The term loophole is derived from the Middle English word “loupe,” which refers to a narrow opening in a wall. These slitlike windows were located in medieval castles and provided an observation post and a point to launch projectiles.
Modern-day corporate castles exploit antiquated loopholes to deflect their tax burden on to small businesses. The primary tax avoidance vehicle for corporate behemoths is the Passive Investment Company (or “PIC”) subsidiary. The most infamous PIC is the Delaware tax loophole also referred to as “Geoffrey the Giraffe.” (Geoffrey is the Toys R Us “intangible” holding company.)
Here’s how the scheme works: Under the corporate fiction of the Delaware tax loophole, local outlets of large national chain stores pay royalties to sister companies in other states, claiming the payments as business expenses, and then deduct the “expenses” from their Pennsylvania state income taxes.

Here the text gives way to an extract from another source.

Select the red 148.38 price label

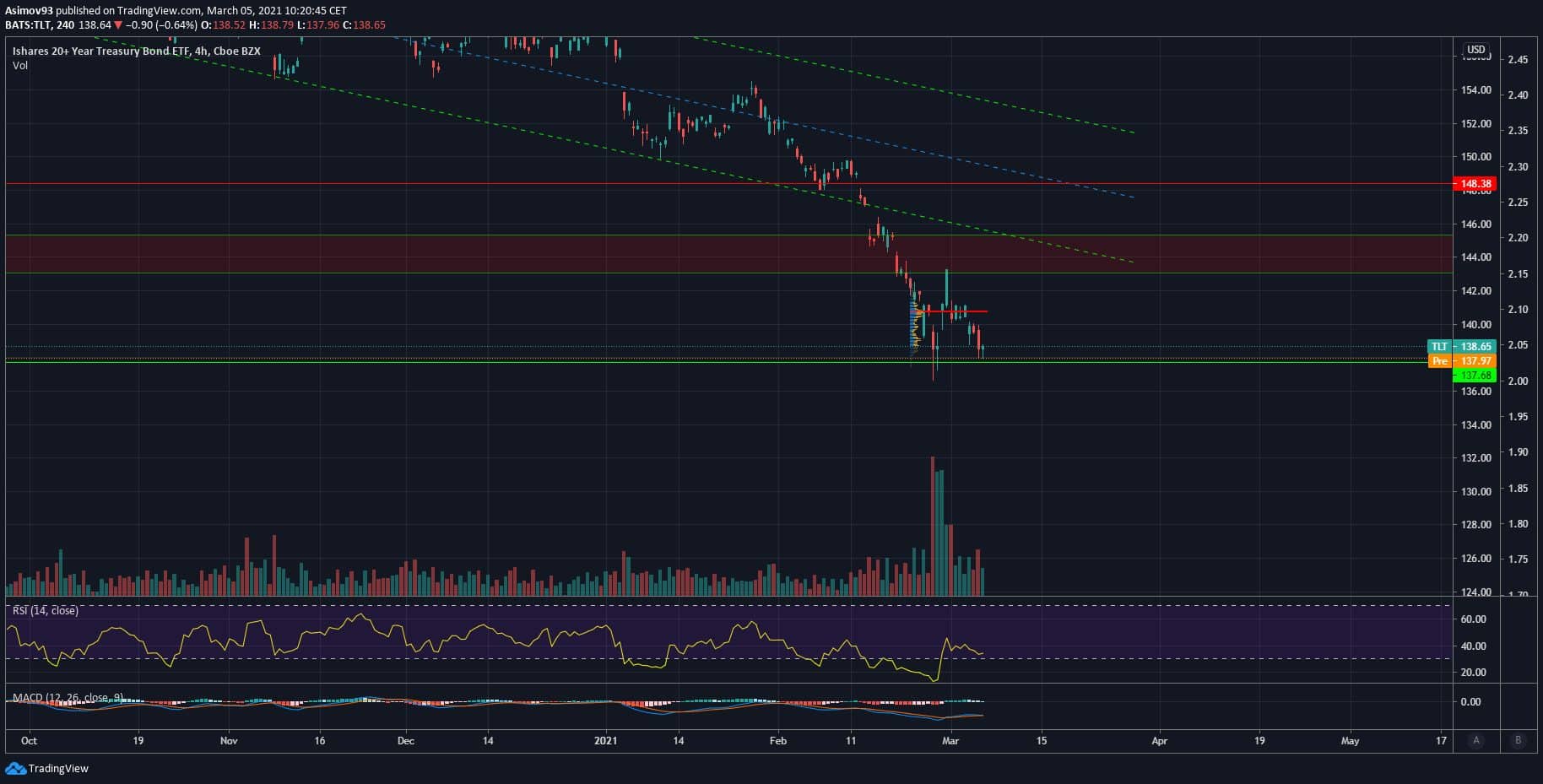(1475, 183)
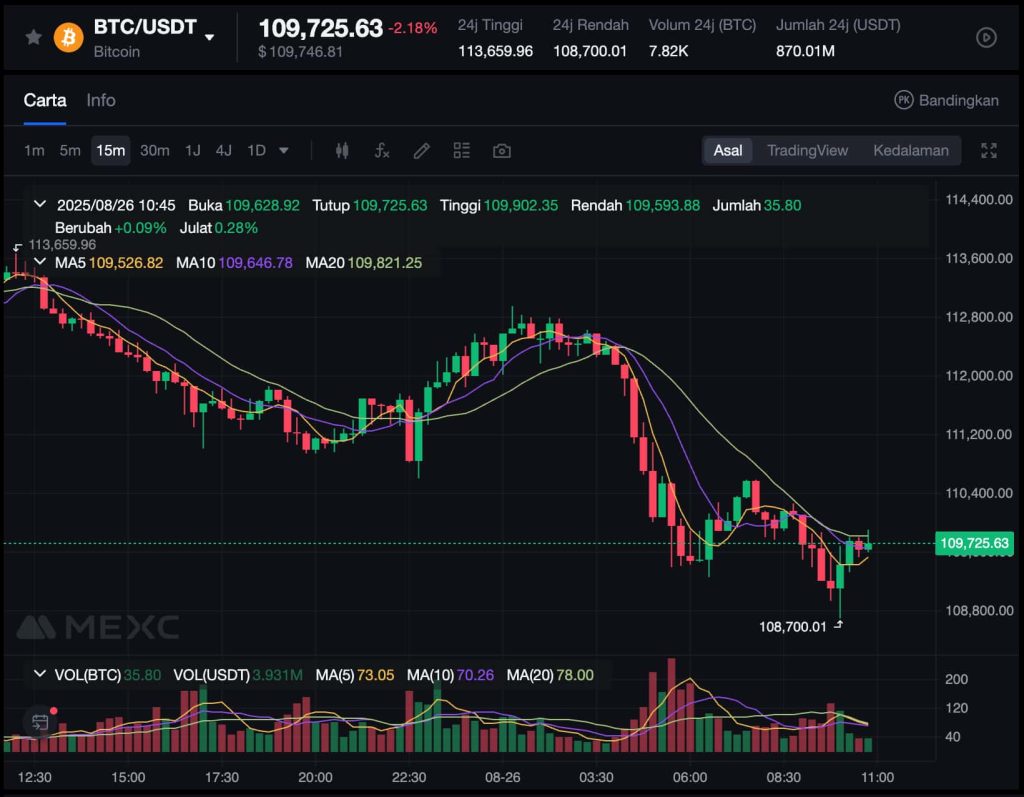
Task: Select the 30m timeframe
Action: [x=154, y=151]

“Geoffrey the Giraffe” allows large corporations to pay little state income tax in Pennsylvania. Comcast, Crown Cork, Toys R Us, Wal-Mart and most Marcellus Shale exploration companies are among the corporations that deflect their Pennsylvania income tax contributions through “intangible holding companies.”
However, many states have closed the Delaware loophole. Back in 2004, the governor’s Business Tax Reform Commission released a bipartisan report recommending changes to Pennsylvania’s medieval tax structure. The 12-member commission endorsed numerous measures to level the playing field, including uniform reporting to eliminate the Delaware loophole.
That same year, Maryland officials attempted to collect about $80 million in back taxes, interest and penalties from 72 corporations who used the PIC tax moat. When Maryland abolished the loophole, Philadelphia-based Crown Cork & Seal’s Delaware holding company appealed the legislation. Crown used the Delaware holding company to shelter income earned in Maryland from state taxes.
The Maryland Court of Appeals ruled that Crown could be taxed because it had no real economic substance as a separate business entity. Crown’s appeal to the Supreme Court also was rejected.
For small businesses without interstate operations, the Delaware Loophole is not an option. This tax scam forces small businesses to shoulder a bigger share of the state tax burden. The Department of Revenue reported Pennsylvania taxpayers lost $493 million through this loophole in 2009.
What do passive investment companies look like? Just take a virtual field trip to the top tiers of Rodney Square in Wilmington, Del., and you’ll find the tax-dodging Hall of Fame. The building’s upper floors serve as the “brass plate” headquarters to hundreds of corporations.
How do 700 corporate headquarters squeeze into five narrow floors? How do 500 fit on the 13th floor alone? Frankly, “it’s none of your business,” said Sonja Allen, part of the staff that runs this corporate center for Wilmington Trust Corp, in a 1996 news article.
“Some of my clients are saving over $1 million a month, and all they’ve done is bought the Delaware address,” said Nancy Descano, then holding company chief of CSC Networks outside Wilmington, to a reporter in 1996.
Last February, Reps. Dave Reed (R-Indiana) and Eugene DePasquale (D-York) proposed legislation to require more companies to pay the 9.99 percent corporate net income tax, but also lower the rate to 6.99 percent.
House Bill 1250 would only affect corporations that exploit the Delaware loophole to dodge paying Pennsylvania taxes. Rep. DePasquale stated, “If your presence is in Pennsylvania, then you have to go by Pennsylvania rules. This [bill] is not a tax decrease or a tax increase. In the long term, it makes our state much more business competitive.”
It’s time to close the loupe and fast-track Pennsylvania’s tax laws into modern times. Enacting uniform reporting and eliminating the Delaware loophole is about tax fairness. Legislation to nullify corporate tax-avoidance strategies allows the primary engine of American capitalism — small business — to compete on a level playing field.